= Stated goal A =
According to the OceanBase 4.0 article, in what year did the author join Alipay?

··· Source excerpt

OceanBase 4.0 interpretation: Reduce the threshold of distributed database use, talk about our thinking on small specifications

Author | Zhao Yuzhong, a senior technical expert of OceanBase. He joined Alipay in 2010 to help with the R&D of the distributed transaction framework, and has engaged in the R&D of storage engines as an OceanBaser since 2013.

With the emergence of more scenarios and the growth of data volume in recent years, distributed databases have rapidly spread across a variety of sectors, providing great solutions for data-intensive and high-concurrency applications with their technical capabilities such as data consistency, high availability, and elastic scaling. A distributed database is often deployed on multiple servers to ensure high availability and performance. Therefore, to handle small-scale simple scenarios in the early days of their business, users tend to deploy a centralized database that costs less and exhibits higher performance if small specifications. The problem is, sooner or later, the centralized database will be bottlenecked as the business size grows, and adjustments or restructuring of the database architecture by then can be extremely challenging and costly.

······
··· Data

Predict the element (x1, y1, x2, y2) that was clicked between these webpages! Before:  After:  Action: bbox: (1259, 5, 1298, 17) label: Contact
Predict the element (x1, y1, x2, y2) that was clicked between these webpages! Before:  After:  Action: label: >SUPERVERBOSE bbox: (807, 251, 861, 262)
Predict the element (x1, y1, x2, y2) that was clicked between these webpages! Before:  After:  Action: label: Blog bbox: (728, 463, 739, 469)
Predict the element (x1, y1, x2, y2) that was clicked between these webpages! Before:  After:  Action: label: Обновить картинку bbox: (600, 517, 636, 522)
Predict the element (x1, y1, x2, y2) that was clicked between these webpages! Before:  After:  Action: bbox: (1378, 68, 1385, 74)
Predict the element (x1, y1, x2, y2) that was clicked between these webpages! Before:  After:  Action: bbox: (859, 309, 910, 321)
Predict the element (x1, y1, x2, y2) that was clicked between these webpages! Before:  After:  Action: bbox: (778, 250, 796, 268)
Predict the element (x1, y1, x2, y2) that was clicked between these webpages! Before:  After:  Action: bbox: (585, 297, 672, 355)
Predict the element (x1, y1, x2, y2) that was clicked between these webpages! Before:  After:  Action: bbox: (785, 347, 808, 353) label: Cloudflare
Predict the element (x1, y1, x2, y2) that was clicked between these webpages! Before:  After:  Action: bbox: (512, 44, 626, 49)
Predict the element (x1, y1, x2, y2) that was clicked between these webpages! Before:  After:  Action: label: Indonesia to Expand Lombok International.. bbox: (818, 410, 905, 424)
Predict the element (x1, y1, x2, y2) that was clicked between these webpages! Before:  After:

······

= Stated goal B =
Reproduce the entries verbatim from the first entry through the line containing "251, 861, 262)", with both ends included.

= Complete answer A =
2010

= Complete answer B =
Predict the element (x1, y1, x2, y2) that was clicked between these webpages! Before:  After:  Action: bbox: (1259, 5, 1298, 17) label: Contact
Predict the element (x1, y1, x2, y2) that was clicked between these webpages! Before:  After:  Action: label: >SUPERVERBOSE bbox: (807, 251, 861, 262)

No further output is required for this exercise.